Devlet Bahçeli’ye de hakaret edilmiş, Devlet Bahçeli’de hakarete varan üsluplarda bulunmuştu.
Yani Türk siyasetinin son yıllarına zaten hakaret üslubu ve küfür dili hakimdi.
O yüzden bu olayı çok yadırgamıyorum.
Ecevit, Erbakan, Türkeş ve Demirel’li dönemlerdeki üslup bugünün siyasilerini ona katlardı.
O liderler daha yapıcı eleştiri, daha nazik bir üslup ve dil kullanırlardı.
Bugün internet üzerinden erişebildiğimiz o dönemin liderlerinin açık oturum tartışmalarını izleyelim.
Ekran karşısında eşit süre miktarlarında birbirleriyle ülke meselelerini tartışmaları, birbirlerinin yürüttüğü politikalara yaptıkları yapıcı eleştiriler, bugün mumla aradığımız bir siyasi tarz ve modeli…
İşin acı yanı tepedeki liderlerin bu polemik ve hakaretlerinin on misli, aşağıdaki seçmen ve partililer arasında yaşanıyor.
Aynı mahallenin, memleketin, köyün çocukları ve arkadaşları liderlerinin rakipleriyle girdiği polemik ve gerginliği sohbette, muhabbet, kahvede çay yudumlarken sürdürüyor.

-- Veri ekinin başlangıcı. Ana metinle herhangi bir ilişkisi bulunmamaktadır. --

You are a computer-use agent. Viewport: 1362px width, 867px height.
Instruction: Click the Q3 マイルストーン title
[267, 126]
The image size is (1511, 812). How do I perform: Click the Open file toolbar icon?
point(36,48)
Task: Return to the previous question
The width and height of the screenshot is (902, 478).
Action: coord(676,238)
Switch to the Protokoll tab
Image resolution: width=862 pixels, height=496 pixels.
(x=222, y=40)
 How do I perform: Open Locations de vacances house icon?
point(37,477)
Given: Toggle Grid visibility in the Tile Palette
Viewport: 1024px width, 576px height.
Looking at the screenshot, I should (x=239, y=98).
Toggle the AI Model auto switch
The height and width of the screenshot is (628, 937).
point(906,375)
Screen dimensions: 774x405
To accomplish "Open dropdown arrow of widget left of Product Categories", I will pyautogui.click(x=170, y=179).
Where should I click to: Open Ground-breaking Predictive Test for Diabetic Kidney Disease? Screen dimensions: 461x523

Yani bu nefret ve hakaret dili, toplumun alt tabakasına da sirayet ediyor.
Ne diyelim, olmasa, yapılmasa iyi ama maalesef önüne geçilemiyor.
Şimdi Kılıçdaroğlu’nun yaptığı konuşma yargıya taşındı.
Kararı ve hükmü verecek olan hukuk adamlarıdır.
İnşallah, tüm liderler bu ağızı ve hitabı bir kenara atarak, sevgi ve hoşgörü dilinden konuşmayı becerebilirler.